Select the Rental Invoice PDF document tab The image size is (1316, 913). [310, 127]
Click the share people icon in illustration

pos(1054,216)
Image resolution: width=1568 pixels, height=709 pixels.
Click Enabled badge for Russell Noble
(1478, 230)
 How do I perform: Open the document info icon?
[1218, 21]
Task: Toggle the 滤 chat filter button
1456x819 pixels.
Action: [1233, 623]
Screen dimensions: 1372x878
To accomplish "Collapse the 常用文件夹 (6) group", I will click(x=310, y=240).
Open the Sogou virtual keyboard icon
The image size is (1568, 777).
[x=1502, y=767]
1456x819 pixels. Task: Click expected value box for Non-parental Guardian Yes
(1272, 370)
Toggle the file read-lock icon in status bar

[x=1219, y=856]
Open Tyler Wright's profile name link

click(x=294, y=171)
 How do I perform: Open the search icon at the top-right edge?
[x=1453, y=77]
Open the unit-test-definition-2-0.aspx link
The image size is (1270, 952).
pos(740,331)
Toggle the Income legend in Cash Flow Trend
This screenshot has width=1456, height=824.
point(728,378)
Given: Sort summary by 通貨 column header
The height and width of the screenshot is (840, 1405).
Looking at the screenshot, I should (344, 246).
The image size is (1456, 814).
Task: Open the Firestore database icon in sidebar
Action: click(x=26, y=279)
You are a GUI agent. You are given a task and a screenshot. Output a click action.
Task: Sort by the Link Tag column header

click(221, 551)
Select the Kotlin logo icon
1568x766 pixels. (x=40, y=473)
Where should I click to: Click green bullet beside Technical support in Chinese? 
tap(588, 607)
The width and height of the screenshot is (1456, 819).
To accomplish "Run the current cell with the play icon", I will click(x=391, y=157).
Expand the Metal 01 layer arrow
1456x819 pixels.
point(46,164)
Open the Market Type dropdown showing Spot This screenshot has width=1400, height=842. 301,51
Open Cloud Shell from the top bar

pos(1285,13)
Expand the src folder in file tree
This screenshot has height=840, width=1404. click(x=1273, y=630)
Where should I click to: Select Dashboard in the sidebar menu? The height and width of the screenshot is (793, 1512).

= = = = = = =

- _What this task involves_: Restate every record above, exactly, in full.

- _Task solution_:
Select the Rental Invoice PDF document tab The image size is (1316, 913). [310, 127]
Click the share people icon in illustration

pos(1054,216)
Image resolution: width=1568 pixels, height=709 pixels.
Click Enabled badge for Russell Noble
(1478, 230)
 How do I perform: Open the document info icon?
[1218, 21]
Task: Toggle the 滤 chat filter button
1456x819 pixels.
Action: [1233, 623]
Screen dimensions: 1372x878
To accomplish "Collapse the 常用文件夹 (6) group", I will click(x=310, y=240).
Open the Sogou virtual keyboard icon
The image size is (1568, 777).
[x=1502, y=767]
1456x819 pixels. Task: Click expected value box for Non-parental Guardian Yes
(1272, 370)
Toggle the file read-lock icon in status bar

[x=1219, y=856]
Open Tyler Wright's profile name link

click(x=294, y=171)
 How do I perform: Open the search icon at the top-right edge?
[x=1453, y=77]
Open the unit-test-definition-2-0.aspx link
The image size is (1270, 952).
pos(740,331)
Toggle the Income legend in Cash Flow Trend
This screenshot has width=1456, height=824.
point(728,378)
Given: Sort summary by 通貨 column header
The height and width of the screenshot is (840, 1405).
Looking at the screenshot, I should (344, 246).
The image size is (1456, 814).
Task: Open the Firestore database icon in sidebar
Action: click(x=26, y=279)
You are a GUI agent. You are given a task and a screenshot. Output a click action.
Task: Sort by the Link Tag column header

click(221, 551)
Select the Kotlin logo icon
1568x766 pixels. (x=40, y=473)
Where should I click to: Click green bullet beside Technical support in Chinese? 
tap(588, 607)
The width and height of the screenshot is (1456, 819).
To accomplish "Run the current cell with the play icon", I will click(x=391, y=157).
Expand the Metal 01 layer arrow
1456x819 pixels.
point(46,164)
Open the Market Type dropdown showing Spot This screenshot has width=1400, height=842. 301,51
Open Cloud Shell from the top bar

pos(1285,13)
Expand the src folder in file tree
This screenshot has height=840, width=1404. click(x=1273, y=630)
Where should I click to: Select Dashboard in the sidebar menu? The height and width of the screenshot is (793, 1512).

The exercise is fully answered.